In early 1403, Rupert made diplomatic overtures to Sigismund, attempting to get him to forgo his attempt to secure the imperial crown. But Sigismund invaded Bohemia with Hungarian forces, looting and imposing heavy taxes, and persecuting the supporters of Wenceslaus. He also plundered the royal treasury to pay for his military campaigns against the supporters of Rupert and of Jobst of Moravia. An armistice between Sigismund and Jobst was agreed to be in effect from 14 April until 20 May. This gave Sigismund's opponents time to prepare, and after the end of the armistice, Sigismund could make no further gains and retreated from Bohemia, reaching Bratislava on 24 July.
On 1 October 1403, Pope Boniface IX finally acknowledged the deposition of Wenceslaus and the election of Rupert as King of the Romans. As a coronation of Wenceslaus was now no longer a possibility, and while he was nominally still prisoner in Vienna, he was no longer under strict guard, and he managed to escape on 11 November.
He crossed the Danube and was escorted by John II of Liechtenstein via Mikulov back to Bohemia, meeting his supporters in Kutná Hora before moving on Prague, which he entered on Christmas.

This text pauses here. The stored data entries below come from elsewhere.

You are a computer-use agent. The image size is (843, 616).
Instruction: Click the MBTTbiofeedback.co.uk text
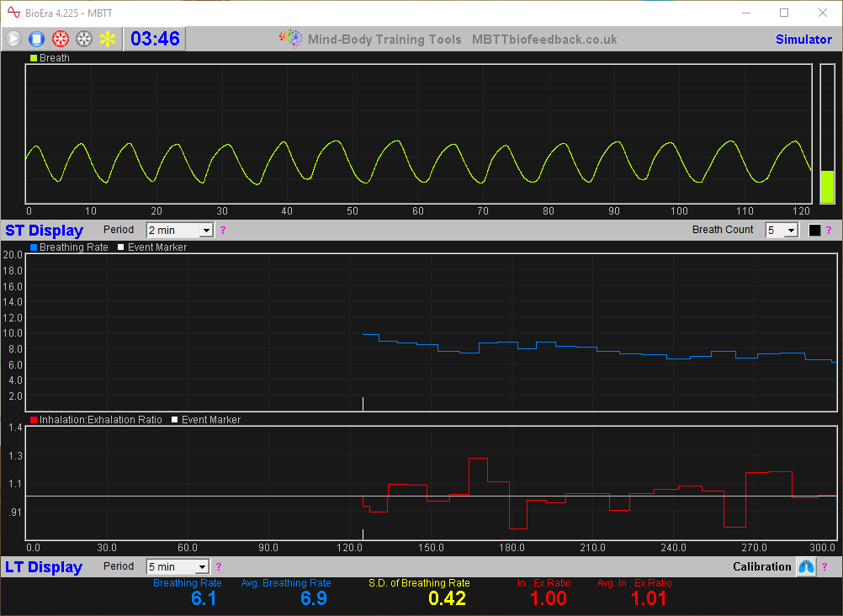pos(543,39)
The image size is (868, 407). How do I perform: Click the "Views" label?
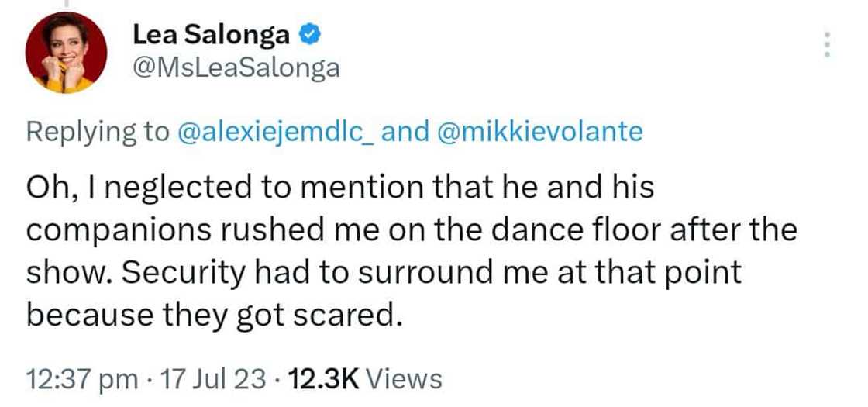403,380
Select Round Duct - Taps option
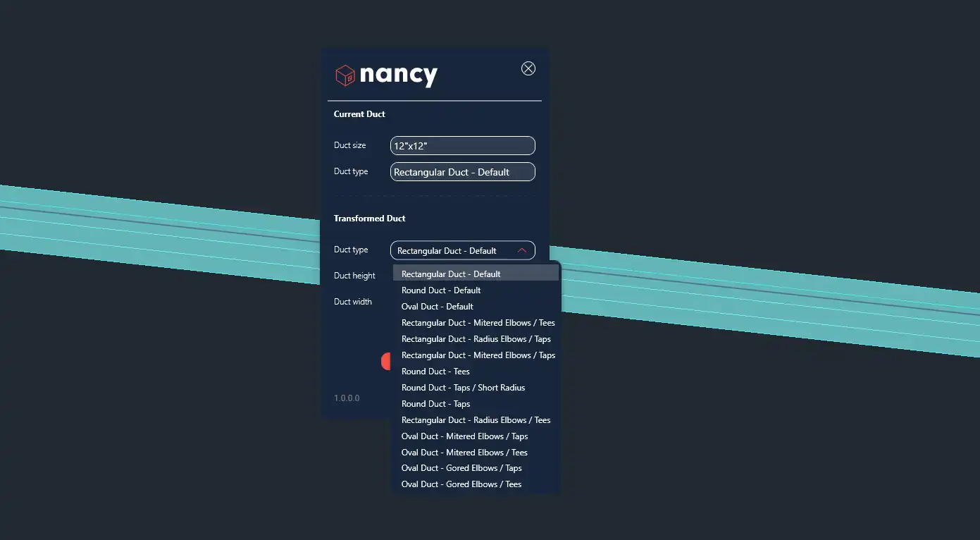 click(x=435, y=404)
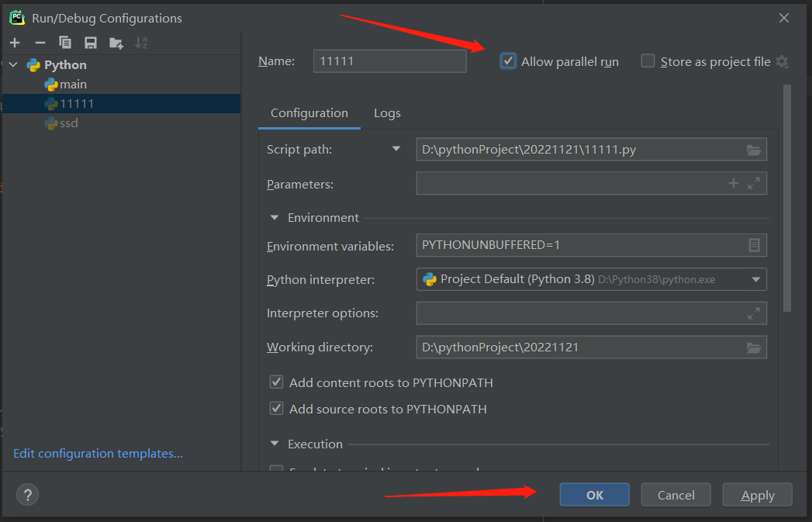
Task: Open the Help question mark button
Action: [27, 495]
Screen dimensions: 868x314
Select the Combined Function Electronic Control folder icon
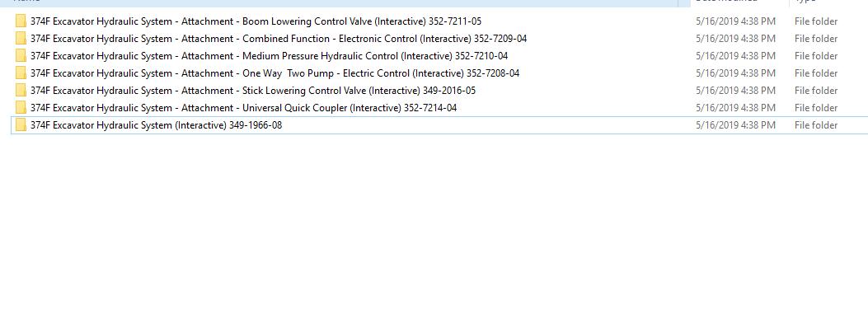coord(21,39)
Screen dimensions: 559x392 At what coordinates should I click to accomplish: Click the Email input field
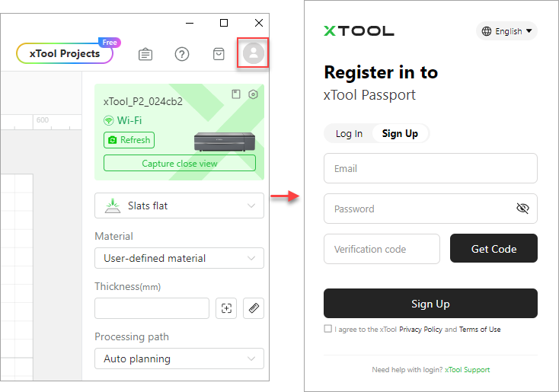pos(430,168)
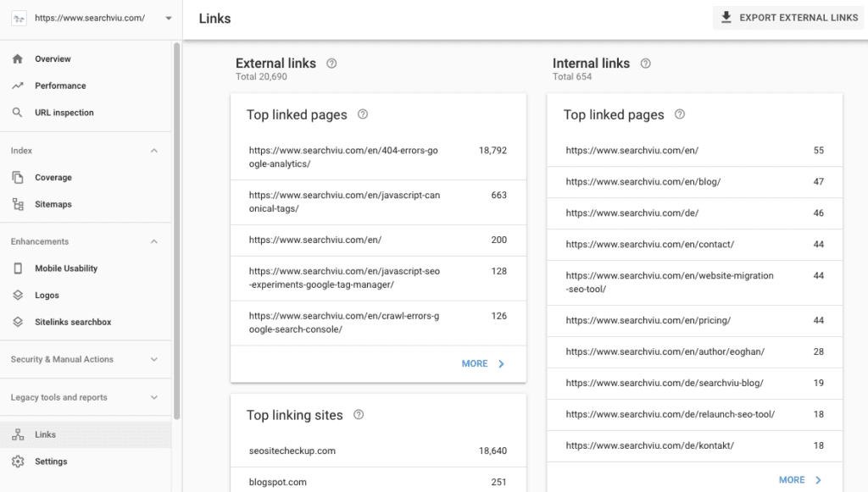Open Logos enhancement icon

[x=17, y=295]
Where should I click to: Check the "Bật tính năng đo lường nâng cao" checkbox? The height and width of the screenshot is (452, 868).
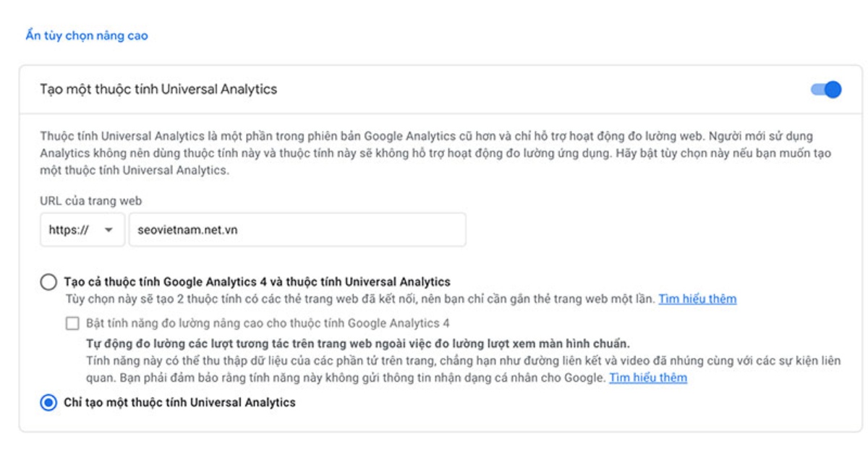click(x=72, y=323)
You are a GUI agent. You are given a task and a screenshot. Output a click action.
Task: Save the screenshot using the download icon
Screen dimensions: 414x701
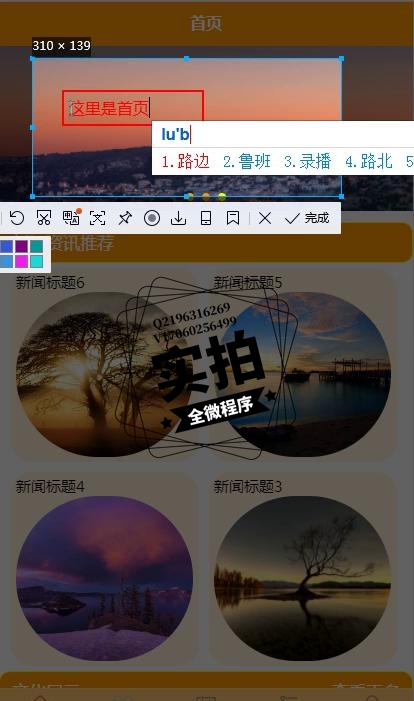coord(179,218)
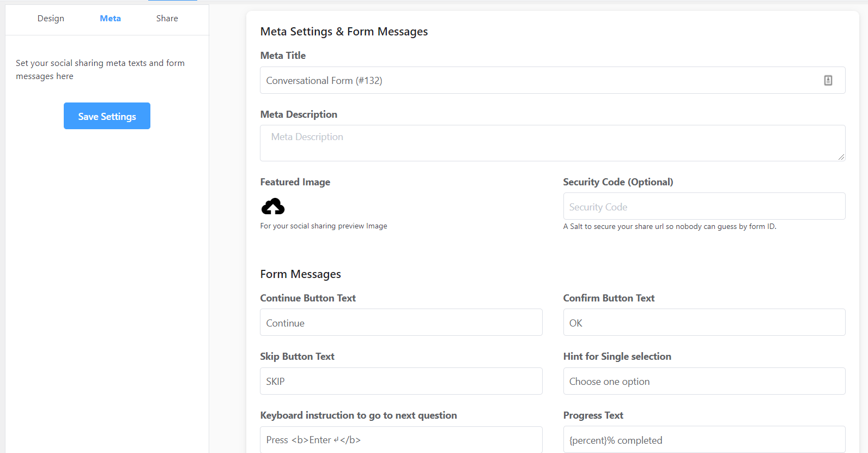Select the Skip Button Text input
The width and height of the screenshot is (868, 453).
coord(400,381)
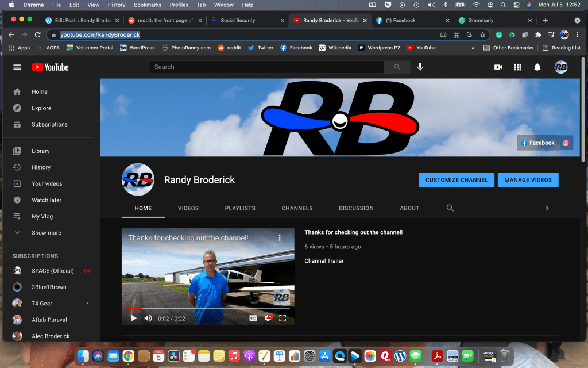Click the YouTube hamburger guide menu icon
The height and width of the screenshot is (368, 588).
pos(17,67)

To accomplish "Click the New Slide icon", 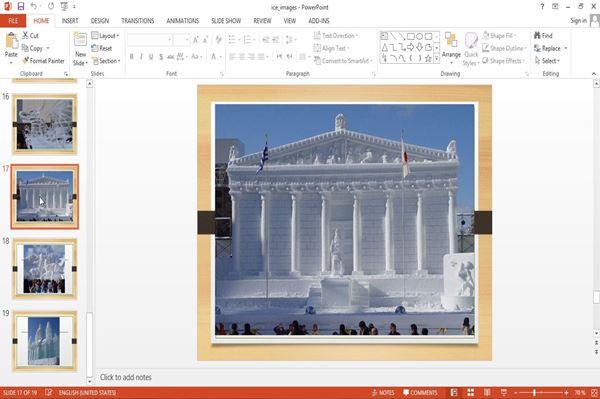I will 80,40.
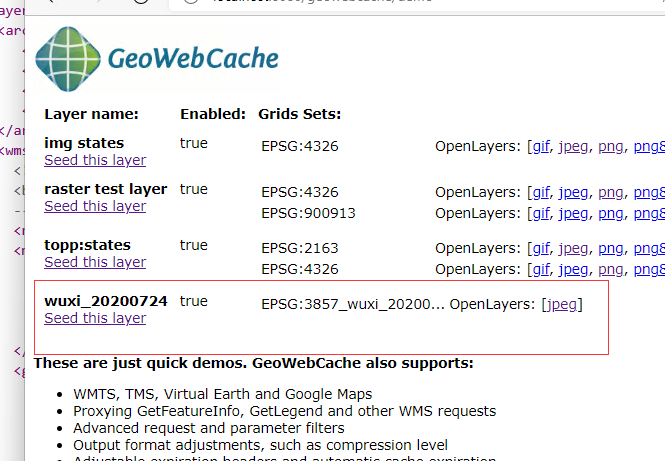
Task: Open gif demo for raster test layer EPSG:900913
Action: 540,213
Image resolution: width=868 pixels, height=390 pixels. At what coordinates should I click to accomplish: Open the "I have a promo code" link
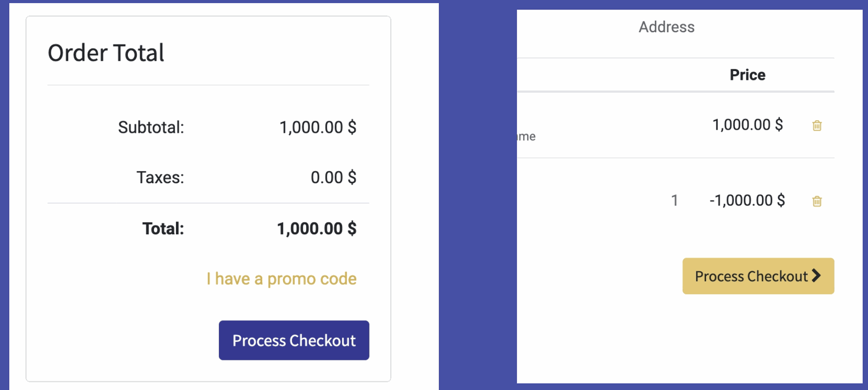(281, 279)
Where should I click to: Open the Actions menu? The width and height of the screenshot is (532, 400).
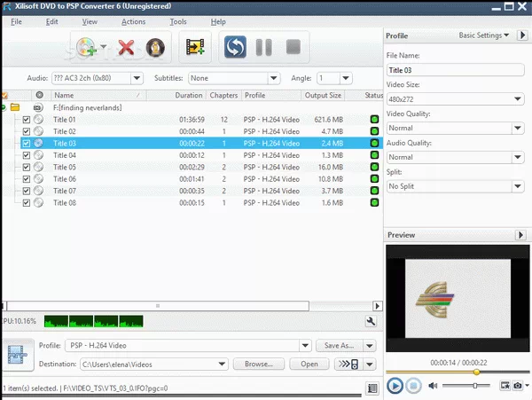point(133,21)
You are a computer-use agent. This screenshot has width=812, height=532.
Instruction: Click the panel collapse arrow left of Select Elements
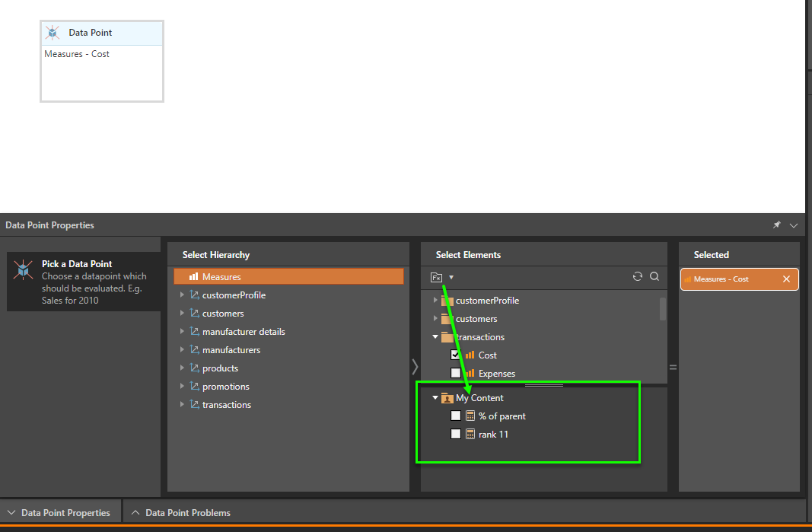pos(415,367)
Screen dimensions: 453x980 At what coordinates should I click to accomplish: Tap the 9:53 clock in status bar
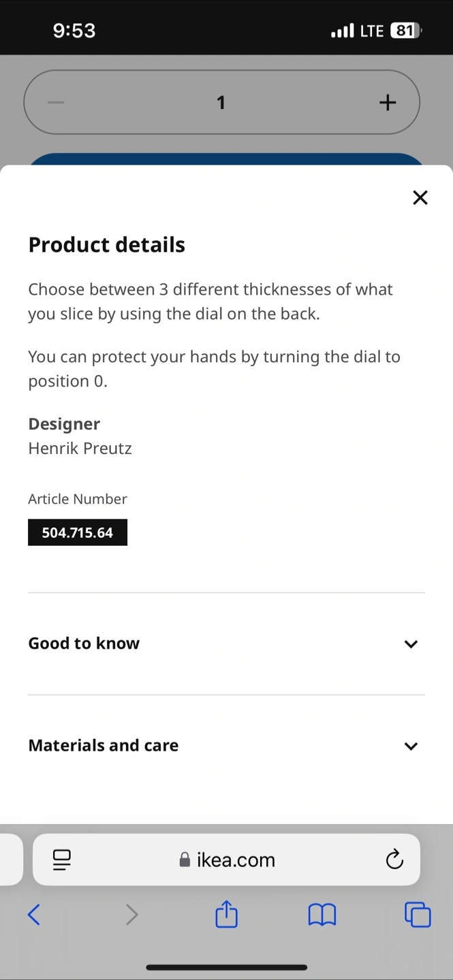click(x=74, y=31)
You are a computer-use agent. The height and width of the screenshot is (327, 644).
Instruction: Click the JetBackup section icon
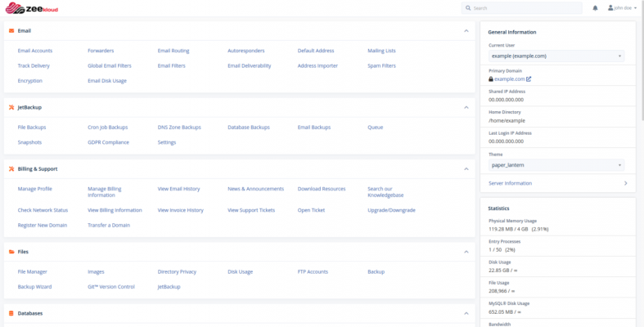point(11,107)
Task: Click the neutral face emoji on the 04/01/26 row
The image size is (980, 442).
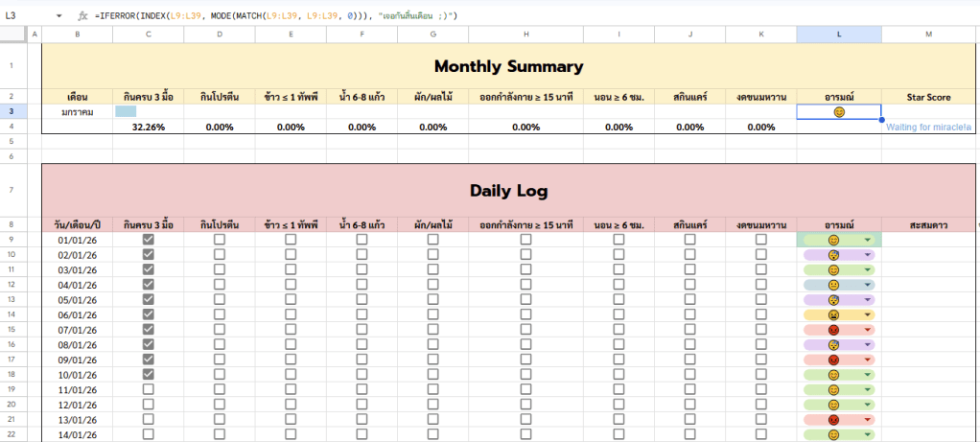Action: click(834, 285)
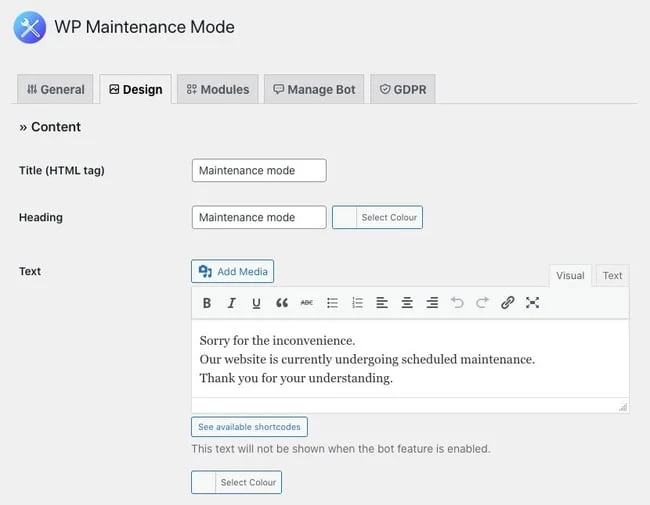The width and height of the screenshot is (650, 505).
Task: Align text to the left
Action: [382, 303]
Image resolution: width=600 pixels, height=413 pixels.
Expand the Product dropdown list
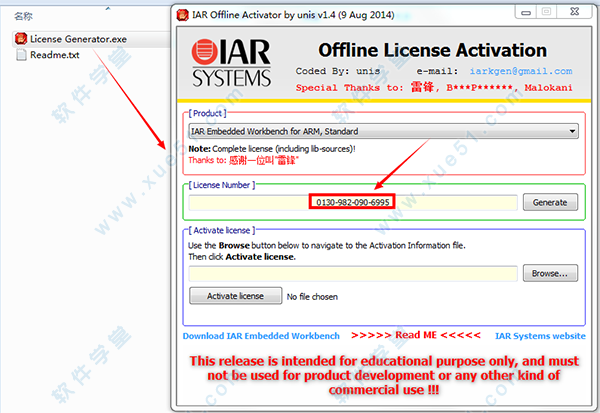(x=572, y=131)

Among the charges raised by Rupert as the basis for his predecessor's deposition was the Papal Schism. King Rupert called the Council of Pisa in 1409, attended by defectors from both papal parties. They elected Antipope Alexander V, worsening the situation because he was not acknowledged by his two rivals, and from 1409 to 1417 there were three popes.

After the death of Rupert in 1410, his succession at first proved difficult, as both Wenceslaus' cousin Jobst of Moravia and Wenceslaus' brother Sigismund of Hungary were elected King of the Romans. Wenceslaus himself had never recognized his deposition and hence still claimed the kingship. Jobst died in 1411, and Wenceslaus agreed to give up the crown, so long as he could keep Bohemia. This settled the issue, and after 1411 Sigismund reigned as king and later also became Holy Roman Emperor.

The bishops and secular leaders, tired of the Great Schism, supported Sigismund when he called the Council of Constance in 1414. The goal of the council was to reform the church in head and members. In 1417, the council deposed all three popes and elected a new one. By resolving the schism, Sigismund restored the honour of the imperial title and made himself the most influential monarch in the west.

Personal life
Wenceslaus was married twice, first to Joanna of Bavaria, a scion of the Wittelsbach dynasty, on 29 September 1370. Following her death on 31 December 1386 (according to an unproven legend "mangled by one of Wenceslaus' beloved deer-hounds"), he married her first cousin once removed, Sofia of Bavaria, on 2 May 1389. He had no children by either wife.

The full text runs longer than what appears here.